> [PAGE EXTRACT]
====
90 S.W. 164 | Tex. | 1905
Alice is the mother of Rogers Johnson, a minor, and they brought two separate suits, which were consolidated, to recover damages which they had sustained from a personal injury alleged to have been inflicted upon the boy through the negligence of the servants of plaintiff in error. The claim of plaintiffs was that Rogers Johnson was run over by the cars while he was crossing the track of plaintiff in error upon a path used as a footway by the public generally with the knowledge and consent of the railway company, and their evidence tended to sustain their claim.
The trial court gave this instruction: "It is not necessary that a crossing over a railroad track, in order to make it a public crossing, should necessarily be one maintained or constructed for the use of animals, or vehicles, or a street crossing, but any place which is generally used with the knowledge of the railway company, or its employes in charge thereof, by the public as a crossing for pedestrians, would be in law a public crossing; and if the place at which the said Rogers Johnson was injured had been prior to that time, and was being at that time, with the knowledge of the defendant, or its employes in charge thereof, used by pedestrians as a place of crossing said track, then it was a public crossing."
Other parts of the charge did not require of the defendant the observance, with respect to the place in question, of any of those precautions prescribed by law with reference to crossings such as it treats as public crossings, but left to the jury the question whether or not the defendant, in moving its cars across the pathway, had been guilty of negligence. In other words, the charge imposed upon the defendant only the duty which the law imposes of exercising ordinary care in passing such a place with its cars, and we are unable to see that the mere fact that the path was defined as a public crossing was injurious to defendant, or exacted of it more than was due from it with reference to the place as it was. We agree with the contention of plaintiff in error that the passway was not a public crossing in the sense that any measures of precaution which the statutes specifically prescribe were applicable to it, and on another trial this part of the charge might be omitted.
After the jury had considered the case for nearly two days' time without reaching an agreement they came into court and asked *341 instructions upon the following question: "Is it legal and right for a jury, in case they have failed to agree upon a verdict in a case, to make concessions in order to agree upon a verdict?" in response to which the court gave this instruction: "Answering your question, will say that it is entirely lawful and proper to make concessions, provided, of course, your verdict as agreed to, is based alone upon the law as given in the charge, and the facts as you find them from the evidence."
====
> [TASK REQUIREMENTS]
- 1) In the court opinion, how long had the jury considered the case before asking the court about concessions?
- 2) Please transcribe everything from "90 S.W. 164" down to "sustain their claim." in the court opinion.

[Screen-element location records]
====
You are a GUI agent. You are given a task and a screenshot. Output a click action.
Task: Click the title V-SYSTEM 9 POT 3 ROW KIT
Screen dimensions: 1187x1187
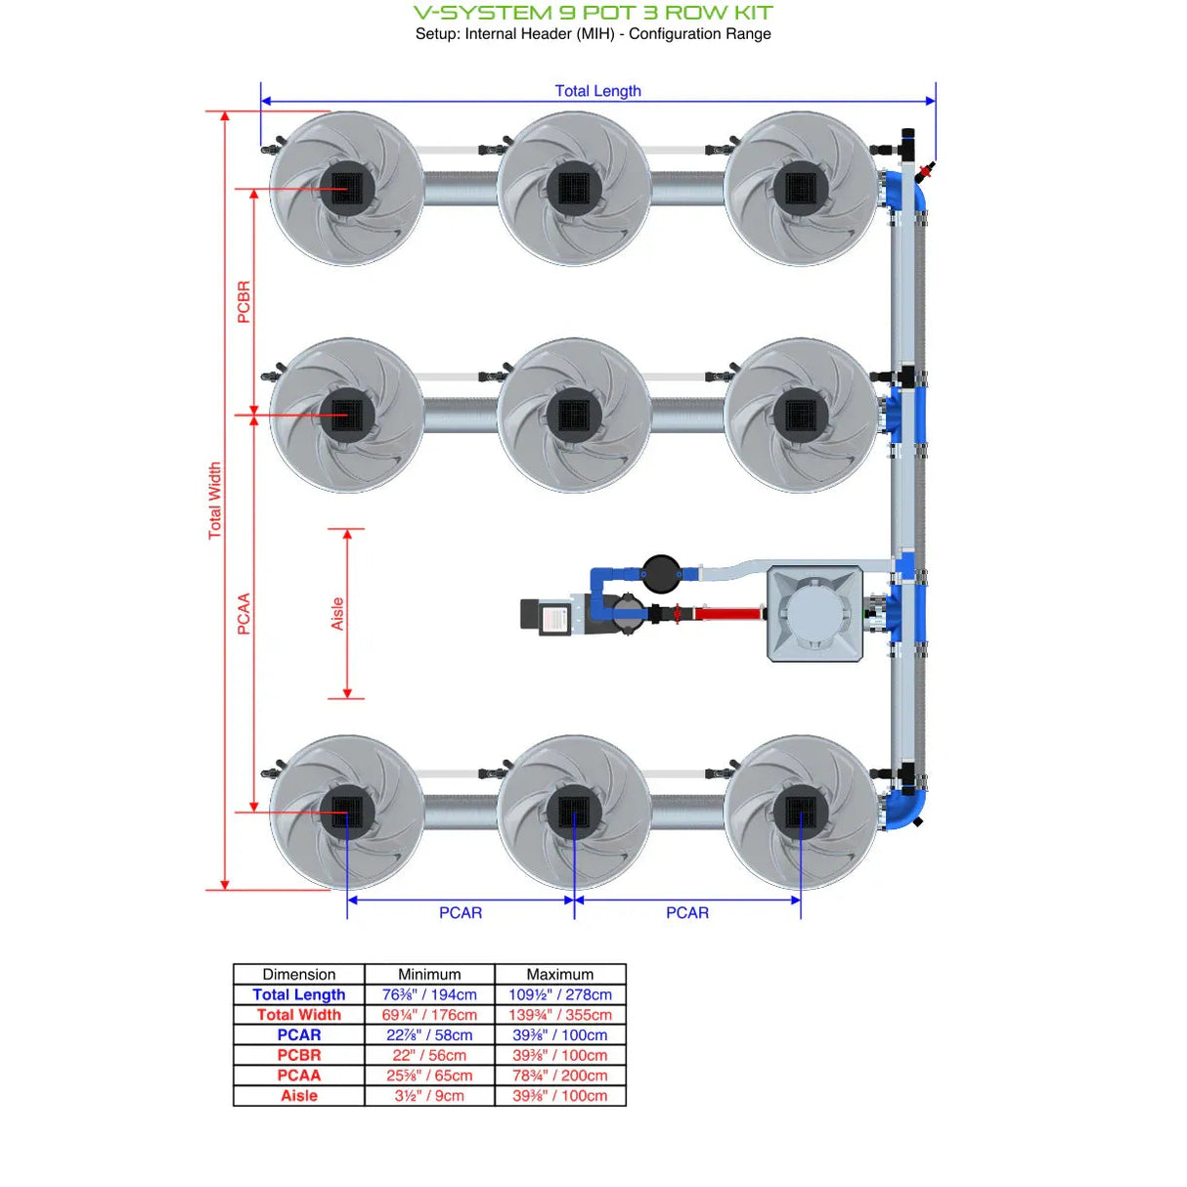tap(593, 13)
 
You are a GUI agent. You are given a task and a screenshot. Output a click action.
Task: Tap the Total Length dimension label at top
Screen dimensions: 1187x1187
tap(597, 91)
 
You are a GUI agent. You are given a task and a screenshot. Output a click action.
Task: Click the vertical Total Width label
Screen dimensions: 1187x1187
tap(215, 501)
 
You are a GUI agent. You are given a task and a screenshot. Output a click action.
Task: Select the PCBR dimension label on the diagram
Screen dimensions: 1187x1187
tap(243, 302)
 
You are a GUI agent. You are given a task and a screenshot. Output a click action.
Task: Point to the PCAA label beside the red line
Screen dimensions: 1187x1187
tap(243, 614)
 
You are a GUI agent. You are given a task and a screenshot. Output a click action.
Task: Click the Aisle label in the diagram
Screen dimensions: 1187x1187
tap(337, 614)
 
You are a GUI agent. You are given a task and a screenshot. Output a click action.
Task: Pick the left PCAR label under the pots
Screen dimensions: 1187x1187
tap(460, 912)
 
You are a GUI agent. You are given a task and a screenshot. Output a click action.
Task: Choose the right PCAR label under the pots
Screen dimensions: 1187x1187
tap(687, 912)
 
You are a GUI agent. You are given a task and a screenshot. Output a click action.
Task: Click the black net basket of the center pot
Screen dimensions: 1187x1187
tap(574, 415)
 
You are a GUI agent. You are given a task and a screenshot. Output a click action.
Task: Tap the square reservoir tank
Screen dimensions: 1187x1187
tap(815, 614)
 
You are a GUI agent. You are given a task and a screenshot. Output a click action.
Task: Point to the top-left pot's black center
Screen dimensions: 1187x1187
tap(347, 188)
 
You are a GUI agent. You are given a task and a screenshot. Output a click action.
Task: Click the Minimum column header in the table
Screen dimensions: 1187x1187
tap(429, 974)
====
> [COMPLETE ANSWERS]
- 1) Nearly two days.

- 2)
90 S.W. 164 | Tex. | 1905
Alice is the mother of Rogers Johnson, a minor, and they brought two separate suits, which were consolidated, to recover damages which they had sustained from a personal injury alleged to have been inflicted upon the boy through the negligence of the servants of plaintiff in error. The claim of plaintiffs was that Rogers Johnson was run over by the cars while he was crossing the track of plaintiff in error upon a path used as a footway by the public generally with the knowledge and consent of the railway company, and their evidence tended to sustain their claim.